Впервые опубликованные в «Сыне Отечества», в дальнейшем «смехотворные картинки» воспроизводились в виде «летучих листков» и расходились по стране значительными тиражами: в хорошей раскраске по цене 1,5–2 рубля за лист, в плохой – гораздо дешевле[452]. В 1813 г. «Санкт-Петербургские ведомости» регулярно помещали объявления об их продаже в книжных лавках И. Глазунова, И. Заикина, Я. Сленина. «Коллекция карикатур» из 25 раскрашенных гравюр стоила 37 руб. 50 коп., а отдельными листами рисунки можно было приобрести за 1 руб. 50 коп.[453]
В силу своей массовости и дешевизны карикатуры стали достоянием широких слоев зрителей. Современники свидетельствовали, что в послевоенные годы они висели на стенах крестьянских домов, их можно было увидеть в трактирах и на постоялых дворах, а в городах они выставлялись в витринах магазинов, вывешивались на заборах. Одновременно с этим карикатуры декорировали дворянские особняки. Так, захваченный в плен французский врач де ла Флиз вспоминал, что в 1813 г. видел коллекцию сатирических гравюр в имении помещика Мгинского уезда[454].

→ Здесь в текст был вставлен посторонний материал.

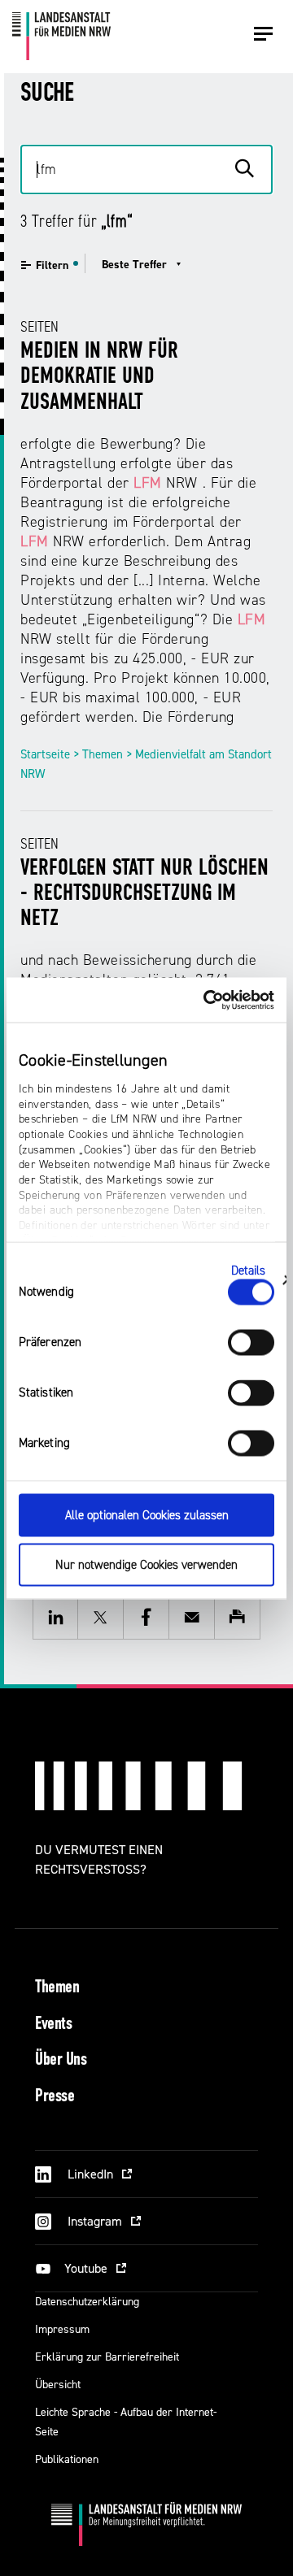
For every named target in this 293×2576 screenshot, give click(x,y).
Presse (54, 2096)
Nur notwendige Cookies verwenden (146, 1564)
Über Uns (60, 2060)
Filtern (52, 265)
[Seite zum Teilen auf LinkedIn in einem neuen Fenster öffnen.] (55, 1617)
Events (53, 2024)
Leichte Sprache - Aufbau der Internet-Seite (125, 2421)
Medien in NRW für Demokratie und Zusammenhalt (99, 377)
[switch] (251, 1343)
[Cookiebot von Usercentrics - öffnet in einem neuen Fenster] (206, 999)
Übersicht (58, 2384)
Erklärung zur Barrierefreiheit (107, 2357)
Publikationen (66, 2459)
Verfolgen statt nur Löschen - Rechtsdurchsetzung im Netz (144, 894)
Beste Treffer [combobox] (134, 264)
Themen (57, 1988)
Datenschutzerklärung (87, 2301)
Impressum (62, 2329)
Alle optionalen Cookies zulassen (147, 1515)
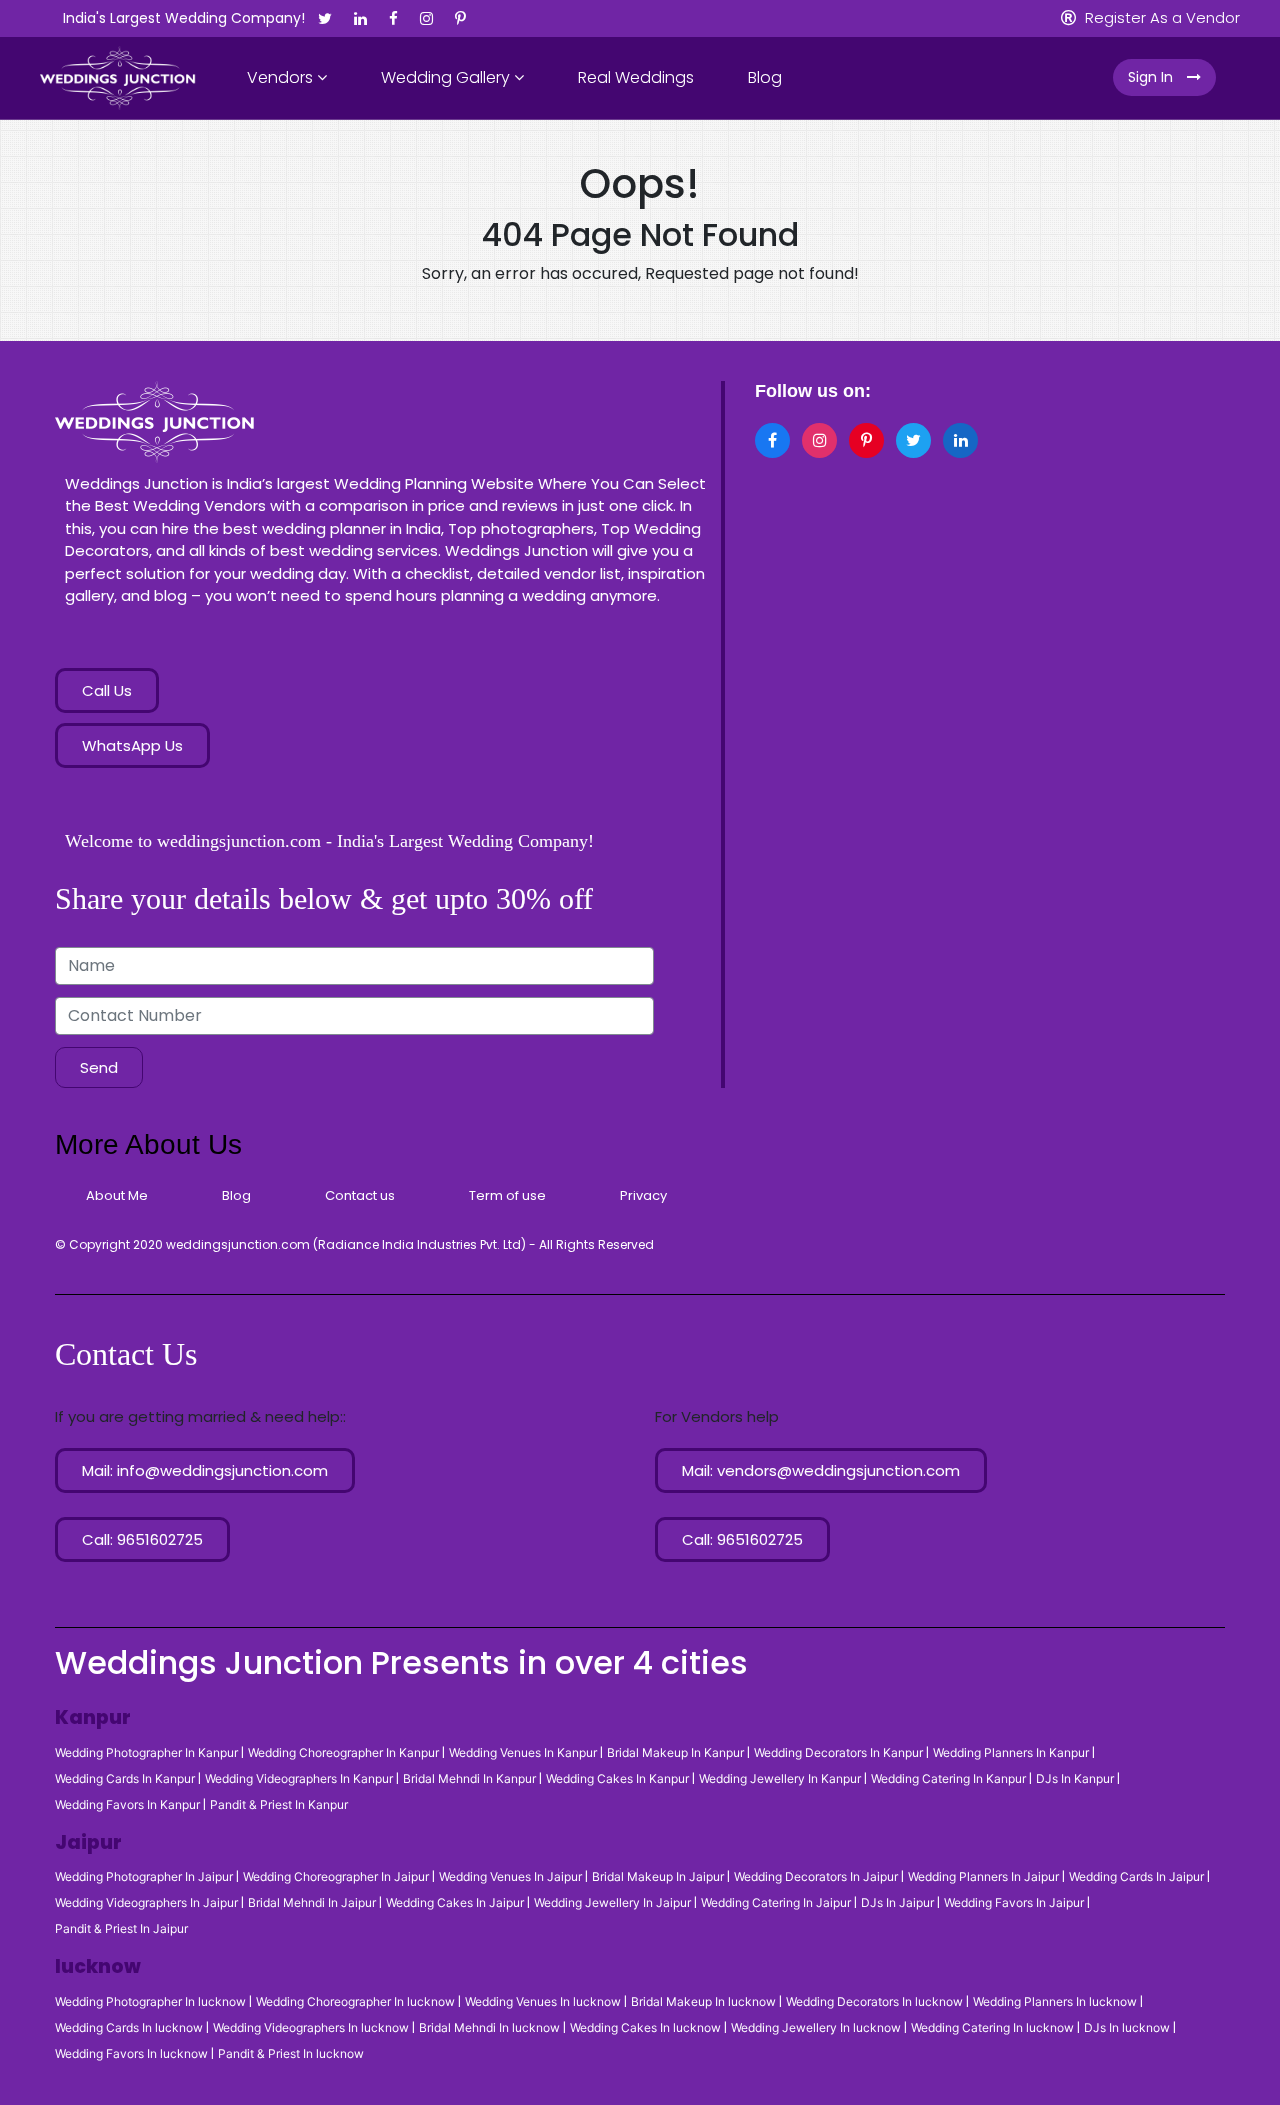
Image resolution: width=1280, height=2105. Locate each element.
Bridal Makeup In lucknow (703, 2002)
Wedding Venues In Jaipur (510, 1877)
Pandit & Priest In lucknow (291, 2054)
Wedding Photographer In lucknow (150, 2002)
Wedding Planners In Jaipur (983, 1877)
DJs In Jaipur (897, 1903)
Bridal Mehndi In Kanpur (469, 1779)
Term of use (507, 1195)
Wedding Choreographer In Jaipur (336, 1877)
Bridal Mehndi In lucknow (489, 2028)
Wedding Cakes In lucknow (645, 2028)
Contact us (360, 1195)
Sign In (1152, 77)
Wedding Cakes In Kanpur (617, 1779)
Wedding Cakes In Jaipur (455, 1903)
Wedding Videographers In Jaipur (146, 1903)
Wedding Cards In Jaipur (1136, 1877)
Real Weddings (636, 77)
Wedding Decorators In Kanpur (838, 1753)
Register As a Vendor (1160, 17)
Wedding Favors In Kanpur (127, 1805)
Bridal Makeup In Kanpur (675, 1753)
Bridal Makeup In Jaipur (658, 1877)
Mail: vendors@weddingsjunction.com (821, 1470)
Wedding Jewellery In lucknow (816, 2028)
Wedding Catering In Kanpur (948, 1779)
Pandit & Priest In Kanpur (279, 1805)
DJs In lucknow (1127, 2028)
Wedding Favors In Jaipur (1014, 1903)
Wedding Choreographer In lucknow (355, 2002)
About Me (117, 1195)
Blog (765, 77)
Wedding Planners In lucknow (1055, 2002)
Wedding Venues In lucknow (543, 2002)
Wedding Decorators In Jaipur (816, 1877)
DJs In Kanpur (1075, 1779)
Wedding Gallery (447, 77)
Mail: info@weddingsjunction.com (205, 1470)
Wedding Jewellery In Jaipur (612, 1903)
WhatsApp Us (132, 745)
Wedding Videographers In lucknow (311, 2028)
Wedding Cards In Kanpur (125, 1779)
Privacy (643, 1195)
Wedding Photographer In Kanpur (146, 1753)
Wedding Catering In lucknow (992, 2028)
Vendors (282, 77)
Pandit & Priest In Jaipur (121, 1929)
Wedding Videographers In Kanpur (299, 1779)
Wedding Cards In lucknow (129, 2028)
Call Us (107, 690)
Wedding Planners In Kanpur (1011, 1753)
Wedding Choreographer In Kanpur (343, 1753)
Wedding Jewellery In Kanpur (780, 1779)
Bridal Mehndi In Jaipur (312, 1903)
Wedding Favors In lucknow (131, 2054)
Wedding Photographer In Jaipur (144, 1877)
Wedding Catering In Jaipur (776, 1903)
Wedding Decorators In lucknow (874, 2002)
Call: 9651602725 (142, 1539)
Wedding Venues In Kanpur (523, 1753)
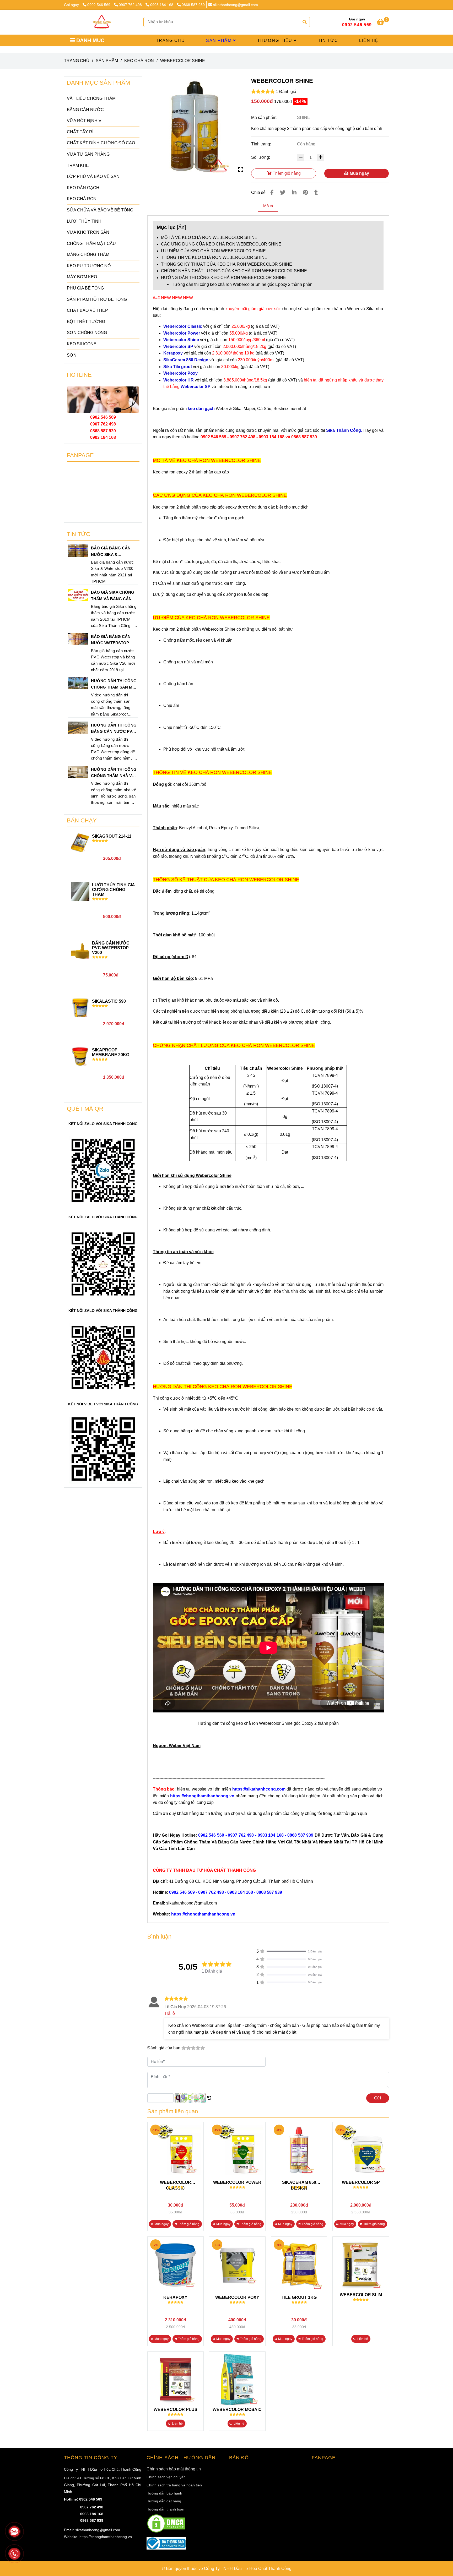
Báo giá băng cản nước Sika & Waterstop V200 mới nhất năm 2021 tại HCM (112, 552)
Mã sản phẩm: (264, 117)
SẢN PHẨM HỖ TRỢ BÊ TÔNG (97, 299)
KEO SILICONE (81, 344)
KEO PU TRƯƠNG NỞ (89, 266)
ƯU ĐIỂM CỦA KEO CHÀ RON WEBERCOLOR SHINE (213, 251)
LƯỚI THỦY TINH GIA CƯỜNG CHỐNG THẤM (113, 890)
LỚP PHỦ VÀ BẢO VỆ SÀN (93, 176)
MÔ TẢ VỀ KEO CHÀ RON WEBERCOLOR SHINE (209, 237)
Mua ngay (359, 173)
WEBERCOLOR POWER (237, 2182)
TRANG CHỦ (170, 40)
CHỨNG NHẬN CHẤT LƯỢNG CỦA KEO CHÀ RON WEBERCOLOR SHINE (234, 271)
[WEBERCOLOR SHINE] (101, 22)
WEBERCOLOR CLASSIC (175, 2182)
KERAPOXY (175, 2297)
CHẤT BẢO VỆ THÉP (87, 310)
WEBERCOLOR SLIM (361, 2295)
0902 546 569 (99, 5)
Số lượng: (261, 157)
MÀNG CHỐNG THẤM (88, 254)
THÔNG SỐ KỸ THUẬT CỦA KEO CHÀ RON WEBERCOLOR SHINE (226, 264)
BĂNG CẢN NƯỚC (85, 109)
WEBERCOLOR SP (361, 2182)
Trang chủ (76, 60)
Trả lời (170, 2013)
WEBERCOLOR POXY (237, 2297)
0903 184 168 (162, 5)
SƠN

Констатируя успешность опыта редакции «Сына Отечества», но опасаясь в условиях изменившейся политической ситуации говорить об этом открыто, И. Снегирев писал в 1822 г.: «Кто знает, может быть, сии картинки и описания, утешая и научая их (народ. – Е. В.), удерживают от пороков и преступлений! Может быть, оне также служили средством к распространению любви отечественной и полезных мнений, к возбуждению мужества и храбрости в народе, который тогда понимает, когда говорят ему его же языком, близким к сердцу (курсив мой. – Е. В.)»[455]. Заявить об этом было легко. Но как заговорить на «народном языке» писателю, взращенному в категориях западной культуры? Каков этот язык и где ему учиться? Карикатура двенадцатого года позволяет реконструировать опыт такого обучения.